Edmund Wilson escreveu a bíblia do novo campo: "Sociobiology" (1975). Esse livro (respeitadíssimo) já é contaminado pelo espírito da resenha da qual Darwin se queixava. Wilson, por exemplo, considera com perplexidade a idéia de que a sociedade ajude os mais miseráveis. Numa perspectiva pseudodarwinista, os mais desfavorecidos perderam a corrida da seleção natural. Mantê-los em vida significa se expor ao risco de que seus genes se misturem com os nossos -péssimo para nós, os favorecidos. Essa observação, além de moralmente repugnante, é simplória. Pois é provável que a força da espécie humana e nossa capacidade de sobreviver dependam também dos afetos que nos distinguem dos outros animais.

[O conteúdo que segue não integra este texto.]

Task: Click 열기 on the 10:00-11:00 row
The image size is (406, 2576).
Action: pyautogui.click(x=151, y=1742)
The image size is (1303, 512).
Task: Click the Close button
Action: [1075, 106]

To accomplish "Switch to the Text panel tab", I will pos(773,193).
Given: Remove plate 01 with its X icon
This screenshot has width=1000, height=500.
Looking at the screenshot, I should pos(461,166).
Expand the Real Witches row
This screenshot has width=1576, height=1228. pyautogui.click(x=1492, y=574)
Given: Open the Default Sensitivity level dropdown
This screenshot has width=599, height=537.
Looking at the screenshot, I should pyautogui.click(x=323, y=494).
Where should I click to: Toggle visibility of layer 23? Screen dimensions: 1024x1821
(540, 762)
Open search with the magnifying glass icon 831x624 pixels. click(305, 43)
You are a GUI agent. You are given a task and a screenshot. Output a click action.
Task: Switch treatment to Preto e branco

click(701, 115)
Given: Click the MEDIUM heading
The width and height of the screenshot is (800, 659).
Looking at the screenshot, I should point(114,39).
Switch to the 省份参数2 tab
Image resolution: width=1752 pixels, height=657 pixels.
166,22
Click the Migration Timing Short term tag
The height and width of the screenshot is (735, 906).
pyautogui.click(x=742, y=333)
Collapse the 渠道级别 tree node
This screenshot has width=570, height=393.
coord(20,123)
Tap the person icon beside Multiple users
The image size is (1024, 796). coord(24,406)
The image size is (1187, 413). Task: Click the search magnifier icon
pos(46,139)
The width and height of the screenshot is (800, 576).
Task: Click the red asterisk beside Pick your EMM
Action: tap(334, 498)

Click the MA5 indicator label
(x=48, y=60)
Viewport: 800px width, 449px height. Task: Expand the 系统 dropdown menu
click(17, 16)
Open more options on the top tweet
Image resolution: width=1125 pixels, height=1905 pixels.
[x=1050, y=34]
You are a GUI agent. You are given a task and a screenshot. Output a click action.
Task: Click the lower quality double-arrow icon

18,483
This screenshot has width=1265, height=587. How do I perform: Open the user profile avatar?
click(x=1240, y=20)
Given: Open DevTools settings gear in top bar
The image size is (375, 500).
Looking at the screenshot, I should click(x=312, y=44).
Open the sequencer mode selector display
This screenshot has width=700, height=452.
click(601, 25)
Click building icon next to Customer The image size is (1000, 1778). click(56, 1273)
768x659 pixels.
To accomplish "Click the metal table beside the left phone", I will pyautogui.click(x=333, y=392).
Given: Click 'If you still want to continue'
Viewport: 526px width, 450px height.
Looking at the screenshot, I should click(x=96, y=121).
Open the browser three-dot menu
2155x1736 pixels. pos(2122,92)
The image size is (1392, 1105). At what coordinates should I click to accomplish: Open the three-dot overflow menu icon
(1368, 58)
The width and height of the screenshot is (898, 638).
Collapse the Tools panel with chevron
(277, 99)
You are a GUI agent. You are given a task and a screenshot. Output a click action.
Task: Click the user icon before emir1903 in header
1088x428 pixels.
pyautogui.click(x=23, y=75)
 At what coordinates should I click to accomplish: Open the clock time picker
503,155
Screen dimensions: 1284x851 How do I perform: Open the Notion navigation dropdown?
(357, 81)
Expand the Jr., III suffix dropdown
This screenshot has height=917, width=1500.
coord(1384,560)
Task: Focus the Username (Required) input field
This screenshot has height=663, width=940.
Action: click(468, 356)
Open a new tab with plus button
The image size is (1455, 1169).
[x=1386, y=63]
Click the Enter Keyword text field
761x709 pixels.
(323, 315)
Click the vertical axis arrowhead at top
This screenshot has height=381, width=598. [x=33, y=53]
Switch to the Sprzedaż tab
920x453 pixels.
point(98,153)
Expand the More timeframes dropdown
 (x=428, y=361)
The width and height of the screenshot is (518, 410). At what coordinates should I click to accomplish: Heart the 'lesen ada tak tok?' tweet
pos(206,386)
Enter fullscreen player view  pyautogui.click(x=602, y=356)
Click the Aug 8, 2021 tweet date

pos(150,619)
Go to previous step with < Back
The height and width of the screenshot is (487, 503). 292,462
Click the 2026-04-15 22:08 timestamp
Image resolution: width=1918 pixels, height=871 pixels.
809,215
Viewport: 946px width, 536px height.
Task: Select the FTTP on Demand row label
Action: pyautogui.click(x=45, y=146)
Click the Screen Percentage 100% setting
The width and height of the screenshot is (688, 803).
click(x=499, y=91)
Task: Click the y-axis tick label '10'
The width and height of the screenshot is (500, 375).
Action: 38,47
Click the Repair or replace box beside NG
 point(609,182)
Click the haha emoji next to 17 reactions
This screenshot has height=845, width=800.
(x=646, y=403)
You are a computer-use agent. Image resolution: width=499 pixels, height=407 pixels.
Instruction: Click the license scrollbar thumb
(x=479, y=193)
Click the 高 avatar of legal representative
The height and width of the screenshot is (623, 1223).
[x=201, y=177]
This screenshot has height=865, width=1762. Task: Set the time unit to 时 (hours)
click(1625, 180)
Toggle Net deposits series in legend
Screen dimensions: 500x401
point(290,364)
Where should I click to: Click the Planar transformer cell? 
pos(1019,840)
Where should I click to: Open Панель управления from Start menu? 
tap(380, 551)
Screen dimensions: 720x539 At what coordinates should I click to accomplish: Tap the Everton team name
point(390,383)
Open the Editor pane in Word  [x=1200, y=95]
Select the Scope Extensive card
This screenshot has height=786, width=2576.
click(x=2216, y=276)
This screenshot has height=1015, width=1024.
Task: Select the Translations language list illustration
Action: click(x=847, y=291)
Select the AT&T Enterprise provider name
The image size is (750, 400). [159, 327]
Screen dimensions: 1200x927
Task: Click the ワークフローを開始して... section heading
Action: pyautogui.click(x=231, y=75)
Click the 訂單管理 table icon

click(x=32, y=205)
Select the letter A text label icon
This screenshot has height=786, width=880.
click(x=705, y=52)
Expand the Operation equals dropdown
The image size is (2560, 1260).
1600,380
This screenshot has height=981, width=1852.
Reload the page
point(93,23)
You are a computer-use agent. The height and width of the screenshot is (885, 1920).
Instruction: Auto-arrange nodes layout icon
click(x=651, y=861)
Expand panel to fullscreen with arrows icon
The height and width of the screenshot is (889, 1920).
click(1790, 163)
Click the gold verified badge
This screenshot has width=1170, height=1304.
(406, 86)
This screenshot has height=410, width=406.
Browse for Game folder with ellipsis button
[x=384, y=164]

Contrariamente aos dinossauros, a gente enterra os mortos, se atrasa para ajudar os que não conseguem andar, alimenta os incapacitados e as crianças abandonadas. Talvez seja por isso mesmo que os homens ainda estejam nessa terra.
Desde o livro de Wilson, o pseudo-darwinismo tornou-se uma disciplina acadêmica na moda. Sua receita é fixa: se um comportamento existe, é porque foi aprovado pela seleção natural, que é o grande projeto da natureza. Com isso, o comportamento é legitimado com a aparente bênção da ciência.
A disciplina cresce a cada dia. Leio assiduamente, mas ainda não encontrei uma obra que não fosse fútil. Houve o sucesso do livro de Robert Wright, "The Moral Animal" (1994), que queria formular a moral da seleção natural.
Aprendi, no caso, que o arrivismo é natural e justo porque ele é necessário ao sucesso em nosso mundo e portanto está de acordo com as necessidades da seleção natural.
No ano passado, fizeram barulho dois acadêmicos, Thornhill e Palmer, com "A Natural History of Rape" (uma história natural do estupro), em que quiseram mostrar que, para o homem, estuprar é uma conduta natural e bem adaptada. A tese era deduzida das seguintes premissas: a evolução (o famoso plano da natureza) favoreceria a promiscuidade dos homens (que devem espalhar seus genes) e a modéstia das mulheres (que devem se guardar para os homens geneticamente mais brilhantes e reproduzir só com eles).
Ou seja, para o bem da espécie, o homem deve cuidar da quantidade e a mulher da qualidade (boa maneira machista de autorizar o adultério masculino e manter a fidelidade feminina). Os autores concluem então que, com essa contradição "natural", é inevitável que, de vez em quando, as mulheres apanhem. Bom, falem isso para as mulheres que foram estupradas na guerra da Bósnia.
Uma coisa é certa: à vista do sucesso do pseudodarwinismo, é possível afirmar que vender bobagens como verdades científicas deve ser moralmente justo, posto que parece ser útil e frutífero na seleção natural (e acadêmica) dos autores.